Hilary Rosen's op ed piece is really just a rehashing of Microsoft's business strategy. Too late to the game for music downloading, Microsoft instead works with the other also-rans to go against Apple -- an enemy of my enemy is my friend. I would suggest that some of these folks should be careful who they make deals with. It is really Microsoft that wins in the end, not Yahoo, not Creative Labs, not Nokia. If everyone is selling essentially the same products and services -- at about the same cost -- sounds like consolodation is in order. There is really is no choice here -- if all the players are saddled with the same DRM, and feature sets are pretty much the same for all players -- looks like a tough market to work in.

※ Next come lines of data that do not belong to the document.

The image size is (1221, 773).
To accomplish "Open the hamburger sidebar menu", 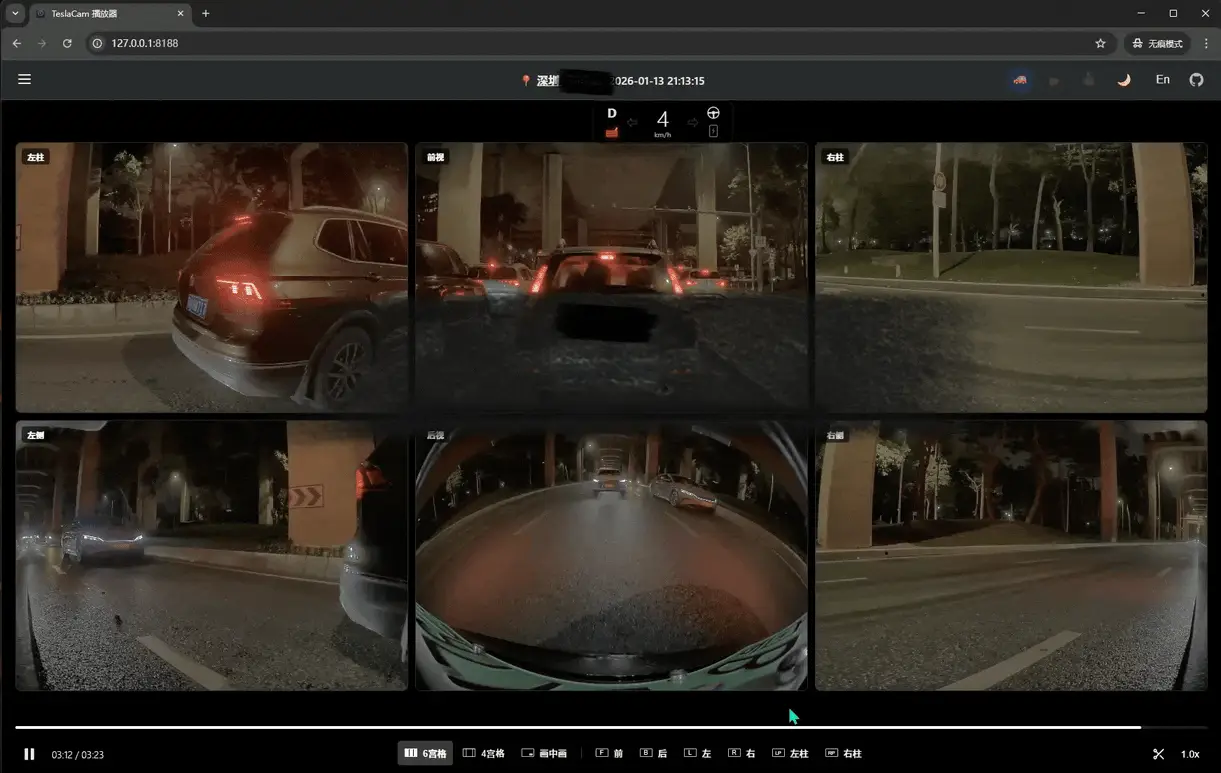I will coord(25,80).
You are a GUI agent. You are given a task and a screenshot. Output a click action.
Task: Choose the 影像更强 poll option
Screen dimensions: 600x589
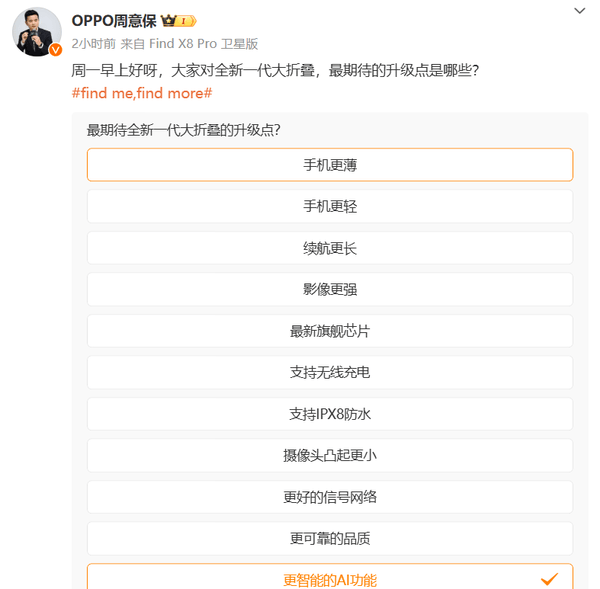click(330, 289)
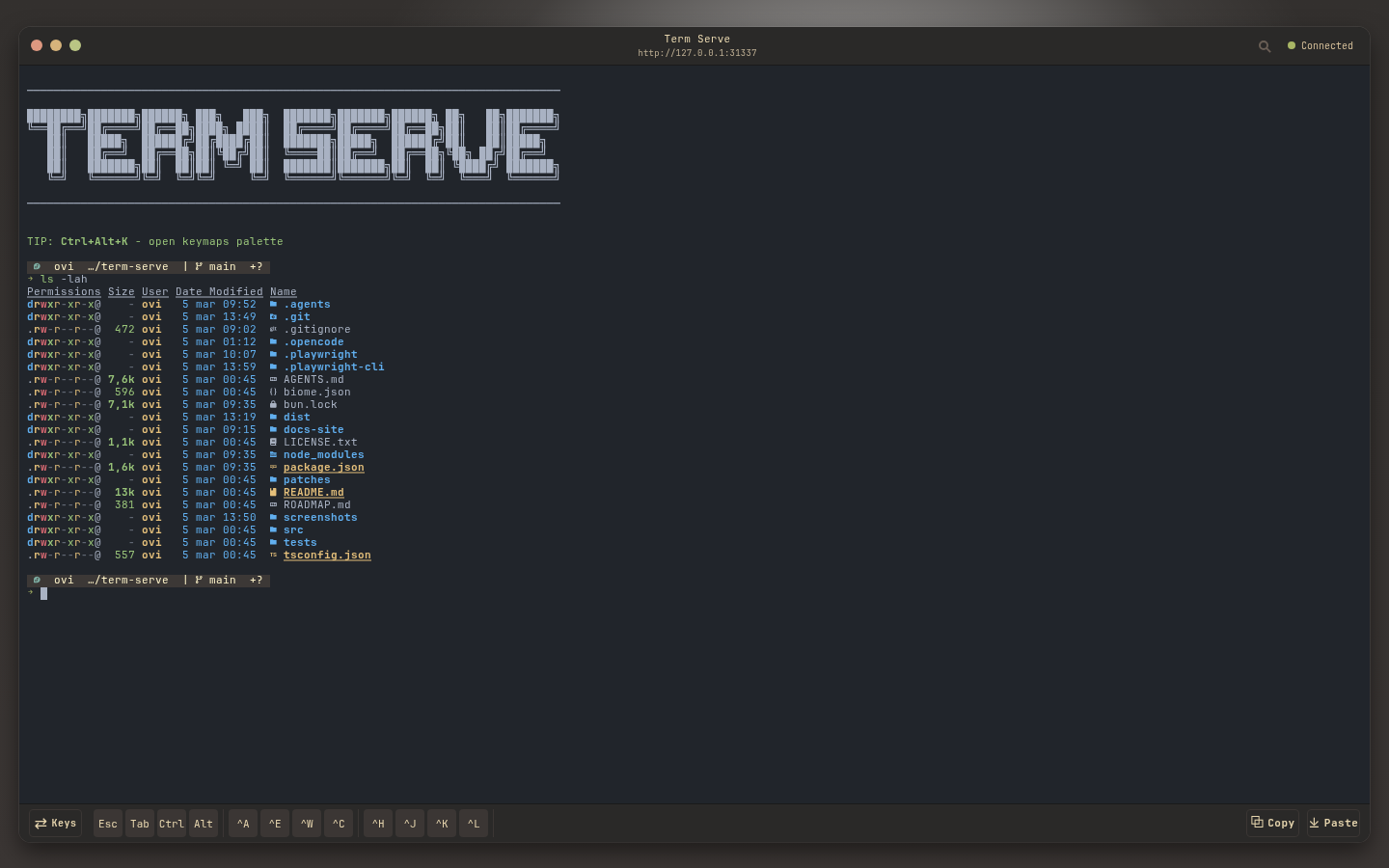The height and width of the screenshot is (868, 1389).
Task: Copy selection with the Copy button
Action: tap(1272, 823)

The wonderful part is that it just gets better for Microsoft. They will roll out the Xbox 3 this next Christmas. Despite what Bill Gates says, it is a version of the Media Center that this time won't suck, unlike every other interation Microsoft has tried up to this point. It will loaded to the teeth with DRM -- not just for audio, but for Microsoft's push into on-demand video content. Maybe they will just buy Akimbo and be done with it. They may not be able to get VC9 to become part of the HDTV spec, but it may not matter -- if everyone in Hollywood ends up using their DRM.

Play For Sure is a joke, but a joke with an evil twist. Microsoft's DRM is not pro-consumer. It is not even pro-humanity. I have repeat this again and again. Their DRM is short-sighted. It not a done deal that Microsoft, the owner and holder of their DRM technology, will even exist 100 years from now. I have mentioned this to people, and the stock response I get is to not worry, it will be broken by some 17 year old programmer soon any way.

But what no one appreciates is that it will turn everyone into a criminal. Historians will have to routinely break DRM to be able to look at archived emphemera that our generation creates. They will be criminals given the laws that are on the books now.

Hilary Rosen gets it -- but isn't about to let anyone else in on this dirty little secret. She complains that Apple is not pro-consumer -- but in reality is acting as a mouth piece for a company that is even more anti-consumer. It is more doublespeak -- DRM is good for the consumer....right......

Microsoft may have found their way after struggling for a while. The desktop OS is rapidly not becoming that important any more -- it's network centric applications and mobility that are driving innovation these days. Have there actually been any major improvements in Word Processing in.....the last 10 years? Compare that with speed of change in webspace. Microsoft lost the bid to shunt webspace into some sort of proprietary framework with .Net, but they may have found their future in DRM and content delivery.